Daerah Istimewa Yogyakarta (DIY) berkolaborasi dengan polda setempat untuk
mengawasi potensi penyebaran hoaks dan ujaran kebencian di media sosial jelang
Pemilu 2024.
Ketua Bawaslu DIY Mohammad Najib mengatakan, sinergi
pengawasan itu akan efektif dilakukan selama masa kampanye Pemilu 2024 mulai
November 2023.
“Pengawasan itu kan butuh teknologi ya, itu yang kami
tidak punya perangkatnya untuk efektif mengawasi media sosial satu per satu
karena jumlahnya kan sangat banyak makanya kita kolaborasi dengan Polda
DIY,” ujar Ketua Bawaslu DIY, Jumat .
Menurutnya,
kolaborasi pengawasan itu perlu dilakukan mengingat potensi penyebaran hoaks
dan ujaran kebencian masih besar menjelang Pemilu 2024.
Ketua Bawaslu DIY menengarai konten kreator atau
“buzzer” penyebar berita atau informasi negatif terkait pemilu masih
banyak jumlahnya menyongsong pesta demokrasi mendatang. Di sisi lain, ia
menilai sebagian masyarakat masih rentan terpapar isu yang belum terverifikasi
kebenarannya.
“Sekarang ini masih banyak orang-orang yang bekerja
dengan nista ya, menjadi konten kreator yang isinya sesuatu yang negatif,
menjadi ‘buzzer’ jadi ‘influencer’
tapi sesuatu yang negatif bukan yang positif,” tutur Ketua Bawaslu DIY.
Meski sinergi dengan Polda DIY telah terjalin lama,
pengawasan yang terkait dengan ranah Bawaslu baru efektif berlangsung saat masa
kampanye atau saat kontestan pemilu telah ditetapkan di KPU.
Mengacu Peraturan KPU (PKPU) pelanggaran yang muncul sebelum
masa kampanye hanya dikategorikan sebagai pelanggaran administrasi yang terikat
dengan peserta pemilu sebagai subjek hukum.

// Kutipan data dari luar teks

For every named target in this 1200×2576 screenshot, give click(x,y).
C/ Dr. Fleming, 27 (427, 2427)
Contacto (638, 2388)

“Masalahnya kalau belum masa pemilu, belum tahapan
kampanye itu kan belum menjadi urusan langsung Bawaslu. Apalagi terkait soal
ujaran kebencian itu kan bukan pelanggaran pidana pemilu tapi pidana
umum,” ujarnya.
Selain menggandeng Polda DIY, ia juga meminta peran aktif
masyarakat melaporkan konten yang mengandung hoaks maupun ujaran kebencian di
media sosial.
Selain itu, masyarakat juga diminta memperkuat daya kritis
sehingga tidak mudah membagikan informasi yang belum jelas kebenarannya.
“Hoaks itu merebak karena masyarakat mudah sekali
membagikan informasi yang tidak pasti kebenarannya sehingga ibarat sebuah teror
mereka merasa sukses karena yang diciptakan jadi viral. Begitu masyarakat punya
kesadaran kritis untuk tidak mudah memviralkan terkait berita hoaks otomatis
itu menjadi tidak efektif,” tutup Ketua Bawaslu DIY.